Negara Janji Tanggung Biaya Pengobatan Aktivis KontraS Korban Teror Air Keras

Jakarta – Pemerintah memastikan akan menanggung biaya pengobatan aktivis Komisi untuk Orang Hilang dan Korban Tindak Kekerasan (KontraS), Andrie Yunus, yang menjadi korban penyiraman air keras oleh orang tak dikenal.

Wakil Menteri Hak Asasi Manusia (HAM), Mugiyanto, menyatakan negara bertanggung jawab memastikan korban mendapatkan penanganan medis hingga proses pemulihan selesai. Menurutnya, pemerintah juga menyampaikan simpati dan dukungan kepada korban atas peristiwa kekerasan tersebut.
“Kementerian HAM memastikan negara akan menanggung biaya pengobatan dan pemulihan Saudara Andrie Yunus hingga tuntas,” ujar Mugiyanto dalam keterangan tertulis, Minggu (15/3/2026).

Insiden penyiraman air keras terhadap Andrie terjadi pada Kamis (12/3/2026) malam di kawasan Salemba, Jakarta Pusat. Saat itu korban baru saja selesai mengikuti kegiatan diskusi dan podcast di kantor Yayasan Lembaga Bantuan Hukum Indonesia (YLBHI).

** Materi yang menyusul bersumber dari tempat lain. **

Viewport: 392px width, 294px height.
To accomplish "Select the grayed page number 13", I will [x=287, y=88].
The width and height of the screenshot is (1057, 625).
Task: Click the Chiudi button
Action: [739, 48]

Akibat serangan tersebut, Andrie mengalami luka bakar di sejumlah bagian tubuh, termasuk wajah, tangan, dada, dan mata. Ia kemudian dilarikan ke rumah sakit untuk mendapatkan perawatan intensif.

Pemerintah mengecam keras aksi teror tersebut dan meminta aparat penegak hukum mengusut tuntas pelaku serta motif di balik penyerangan terhadap aktivis Komisi untuk Orang Hilang dan Korban Tindak Kekerasan (KontraS) itu.